The long self-replicating double-stranded molecule with the complex message is a sequence of genes, a little like beads on a string. Chemically, it is a nucleic acid (here, the kind abbreviated DNA, which stands for deoxyribonucleic acid). The two strands, wrapped around each other, comprise the famous DNA double helix. The nucleotide bases in DNA are called adenine, cytosine, guanine, and thymine, which is where the abbreviations A, C, G, and T come from. Their names date back to long before their key role in heredity was understood. Guanine, for example, is named unpretentiously after guano, the bird droppings from which it was first isolated. It is a double ring molecule made of five carbon atoms, five hydrogens, five nitrogens, and one oxygen. There’s something like a billion guanines (and roughly equal numbers of As, Cs, and Ts) in the genes of any one of your cells.

Except for some oddball microbes, the genetic information of every organism on Earth is contained in DNA—a molecular engineer of formidable, even awesome talents. One (very long) sequence of As, Cs, Gs, and Ts contains all the information for making a person; another such sequence, nearly identical, for a chimpanzee; others, not so different, for a wolf or a mouse. In turn, the sequences for nightingales, sidewinders, toads, carp, scallops, forsythia, club mosses, seaweed, and bacteria are still more different—although even they collectively hold many sequences of As, Cs, Gs, and Ts in common. A typical gene, controlling or contributing to one specific hereditary trait, might be a few thousand nucleotides long. Some genes may comprise more than a million As, Cs, Gs, and Ts. Their sequences specify the chemical instructions for, say, manufacturing the organic pigments that make eyes brown or green; or extracting energy out of food; or finding the opposite sex.

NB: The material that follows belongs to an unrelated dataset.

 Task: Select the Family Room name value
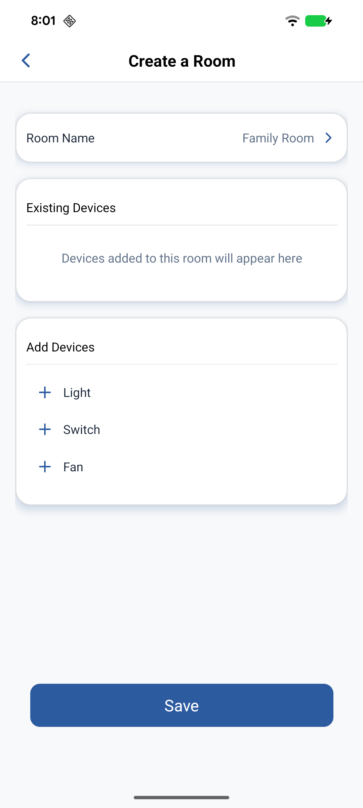point(278,138)
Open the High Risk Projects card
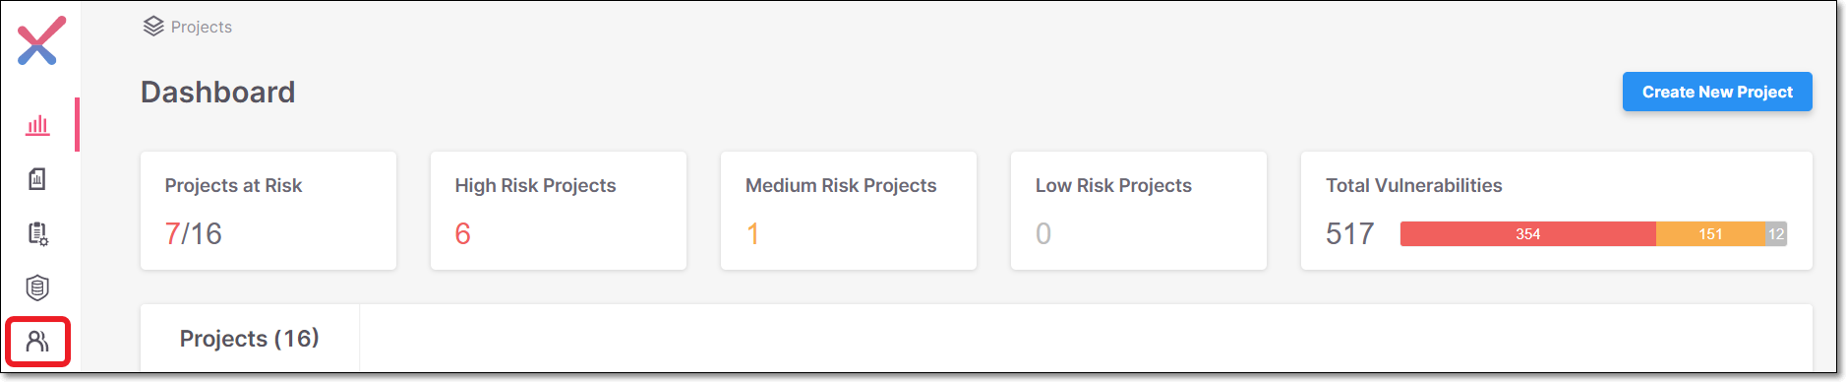The width and height of the screenshot is (1846, 382). 559,211
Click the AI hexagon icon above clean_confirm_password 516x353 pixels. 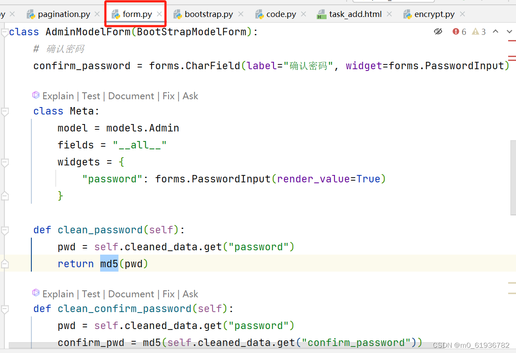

How this complex information got into our cells, and how arrangements were made for its precise replication and the obedient implementation of its instructions, is tantamount to asking how life evolved. Nucleic acids were unknown when The Origin of Species was first published, and the messages they contain were not to be deciphered for another century. They constitute the demonstration and definitive record of evolution that Darwin sought. Scattered in the ACGT sequences of the diverse lifeforms of our planet is an incomplete history of the evolution of life—not the blood, bones, brains, and the other manufactured products of the genetic factories, but the actual production records, the master instructions themselves, slowly varying at different rates in different beings in different epochs.